Entries for locating elements and words
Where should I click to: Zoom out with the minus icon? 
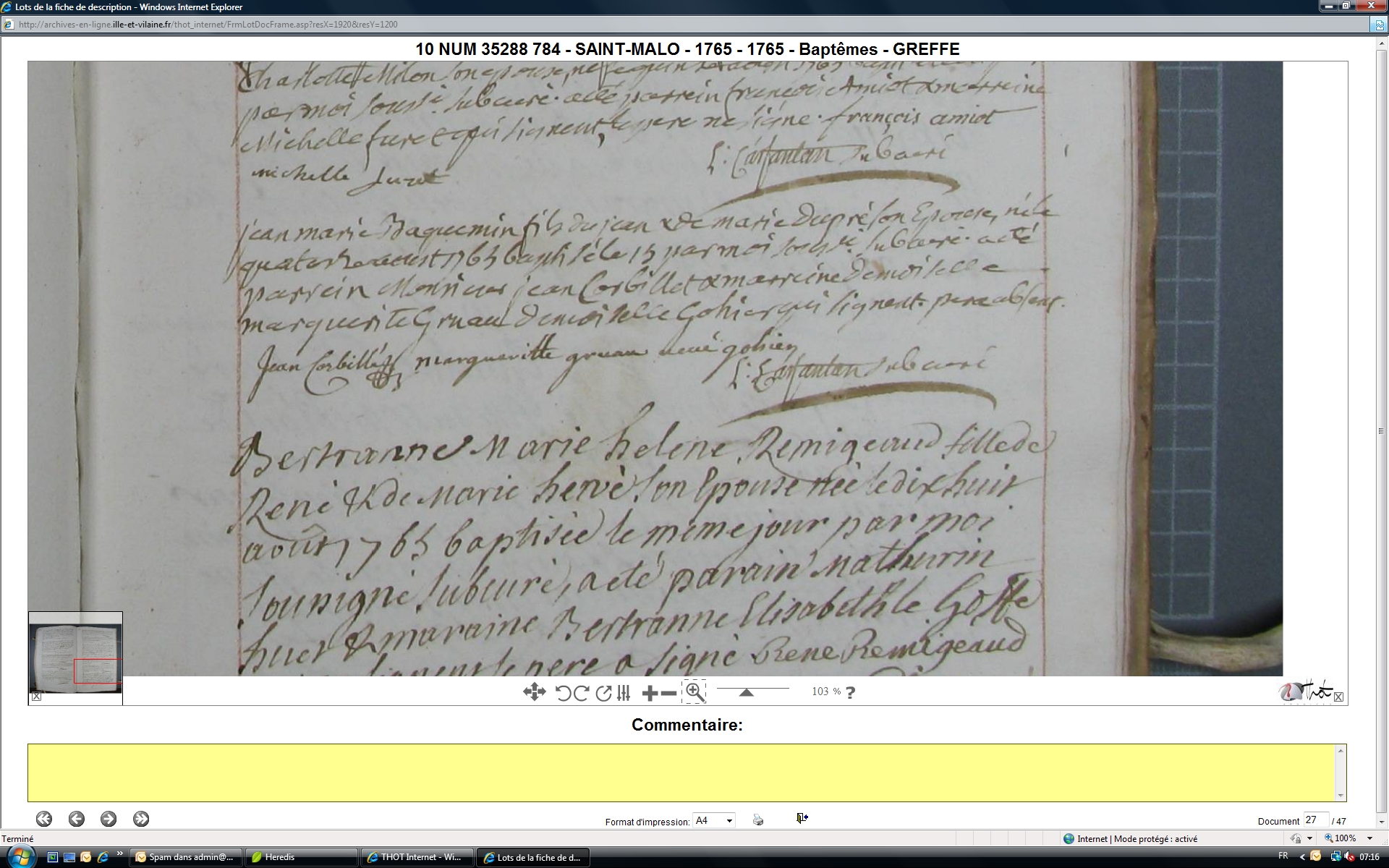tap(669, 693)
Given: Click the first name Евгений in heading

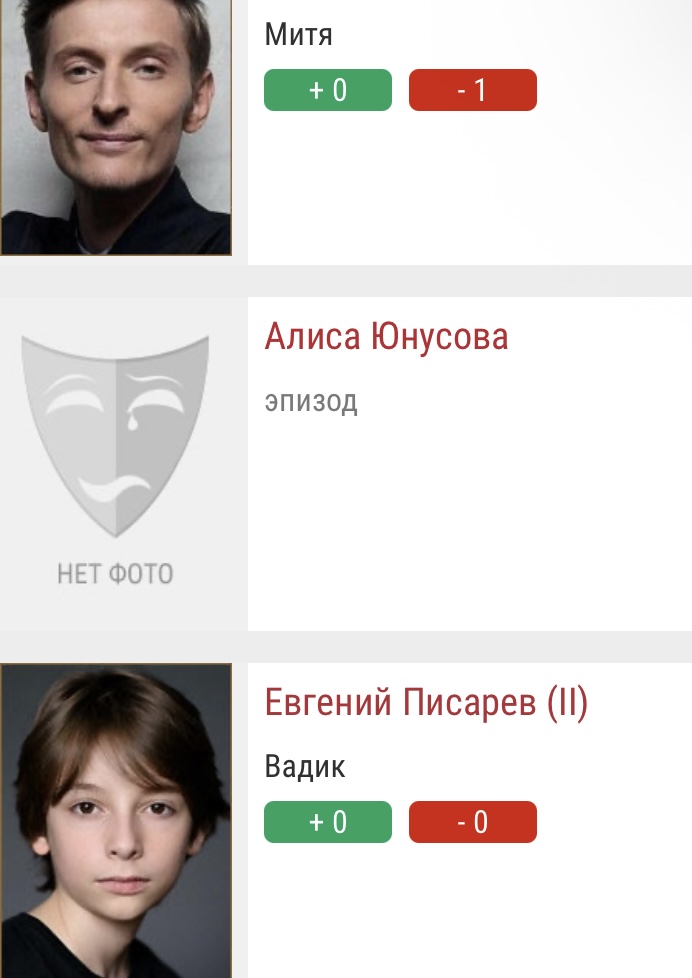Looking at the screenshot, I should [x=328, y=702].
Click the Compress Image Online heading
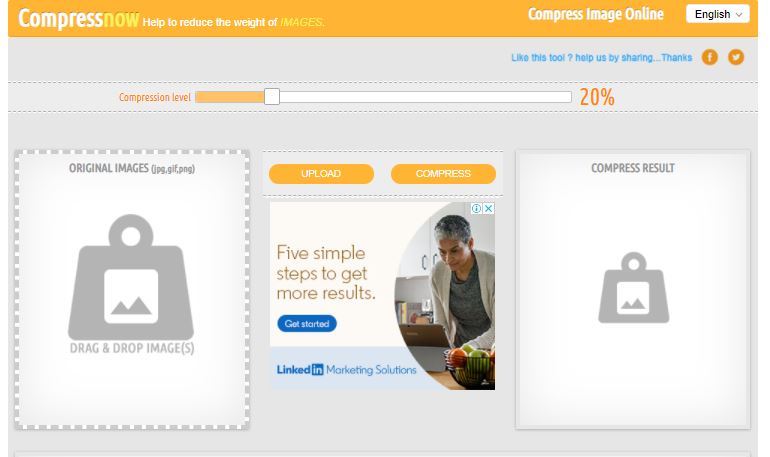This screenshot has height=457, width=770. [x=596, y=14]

▶ **Exercise brief**
Reproduce the text of all the items above word for word, leaving out the pictures.

▶ **Task answer**
Where should I click to: Zoom out with the minus icon? 
tap(669, 693)
Given: Click the first name Евгений in heading

Looking at the screenshot, I should [x=328, y=702].
Click the Compress Image Online heading
This screenshot has height=457, width=770. [x=596, y=14]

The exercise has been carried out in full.